Rabb selected as one of 21 recipients for 2009
Intisar Raab, a graduate student in Princeton's Department of Near Eastern Studies, has been selected as one of 21 recipients of a 2009 Carnegie Scholarship.
Rabb will receive a two-year grant of up to $100,000 from the Carnegie Corp. of New York to pursue a research project titled "Islamic Law and Legal Change: The Internal Critique."
Rabb, who is trained in Islamic and American law, will examine Muslim juristic debates about modern legislation and implementation of classical Islamic criminal law. Her work will focus on these distinctly "internal" critiques -- balancing them, and those who present them, against critical assessments of Islamic law offered by human rights activists in the local and international legal arenas. Rabb will survey criminal law practices -- not all of which are "Islamic" -- in the 27 countries that have incorporated Islamic law into their constitutions or allow for a jurisdiction of Islamic criminal law. She will present her survey findings into a public, online database aimed at scholars, legal institutions, nongovernmental organizations and policymakers.

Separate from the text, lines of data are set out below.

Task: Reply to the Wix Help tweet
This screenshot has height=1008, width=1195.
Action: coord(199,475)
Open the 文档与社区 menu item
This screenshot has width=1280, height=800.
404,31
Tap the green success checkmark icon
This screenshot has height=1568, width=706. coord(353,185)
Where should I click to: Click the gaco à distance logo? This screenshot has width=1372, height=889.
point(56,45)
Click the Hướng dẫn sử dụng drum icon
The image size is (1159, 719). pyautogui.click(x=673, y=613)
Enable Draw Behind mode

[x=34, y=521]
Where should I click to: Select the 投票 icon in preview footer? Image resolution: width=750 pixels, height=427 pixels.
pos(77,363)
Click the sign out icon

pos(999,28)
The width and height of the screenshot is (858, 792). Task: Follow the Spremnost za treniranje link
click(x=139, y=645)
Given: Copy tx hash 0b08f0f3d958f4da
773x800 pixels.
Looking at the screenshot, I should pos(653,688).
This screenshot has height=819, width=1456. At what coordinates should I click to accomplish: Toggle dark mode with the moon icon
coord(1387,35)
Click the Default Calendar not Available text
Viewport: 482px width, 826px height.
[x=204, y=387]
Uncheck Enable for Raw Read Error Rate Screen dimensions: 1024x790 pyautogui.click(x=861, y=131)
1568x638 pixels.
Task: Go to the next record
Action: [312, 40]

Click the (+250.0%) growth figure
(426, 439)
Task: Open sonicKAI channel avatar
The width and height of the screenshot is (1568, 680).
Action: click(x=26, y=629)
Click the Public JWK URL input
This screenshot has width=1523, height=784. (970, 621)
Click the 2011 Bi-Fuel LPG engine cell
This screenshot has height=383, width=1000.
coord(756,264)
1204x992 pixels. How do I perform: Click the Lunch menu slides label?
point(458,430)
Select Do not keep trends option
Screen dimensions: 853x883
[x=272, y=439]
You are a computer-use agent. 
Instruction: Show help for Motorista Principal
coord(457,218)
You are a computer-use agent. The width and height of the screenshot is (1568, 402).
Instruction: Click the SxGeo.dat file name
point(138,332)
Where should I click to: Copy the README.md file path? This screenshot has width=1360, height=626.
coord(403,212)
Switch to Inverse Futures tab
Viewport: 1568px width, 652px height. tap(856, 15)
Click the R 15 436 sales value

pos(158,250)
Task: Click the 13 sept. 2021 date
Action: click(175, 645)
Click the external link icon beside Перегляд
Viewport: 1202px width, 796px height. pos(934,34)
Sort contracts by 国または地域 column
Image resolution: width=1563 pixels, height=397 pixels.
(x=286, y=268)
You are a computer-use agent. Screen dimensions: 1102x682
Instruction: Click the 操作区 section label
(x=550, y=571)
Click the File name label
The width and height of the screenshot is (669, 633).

Rabb also will conduct a comparative study of judicial debates in Iran and Saudi Arabia, with reference to Pakistan, for a book intended for international lawyers, scholars, the media and the public.
Rabb is a graduate of Georgetown University and holds a law degree from Yale Law School; she has also studied in Syria, Iran, and elsewhere. In 2006-2007, she served as a judicial law clerk to the Honorable Thomas L. Ambro of the United States Court of Appeals for the Third Circuit. As a Whiting Fellow at Princeton, Rabb is completing her doctoral dissertation on legal maxims in comparative American and Islamic law. She has held fellowships from the University Center for Human Values, the Center for the Study of Religion, and was selected as a 2009 Hoffman Scholar; she is also a graduate associate of the Program in Law and Public Affairs. Next year, she will join the faculty of the Boston College Law School, where she will teach legislation, criminal law, and Islamic and comparative law.
Carnegie Scholars are selected from names provided by more than 500 nominators representing a broad range of disciplines and institutions, including academia, research institutes, nonprofit organizations, the media and foundations. Selections are based on the scholars' ability -- or promise -- to spark academic and public debate, and on work that transcends academic boundaries.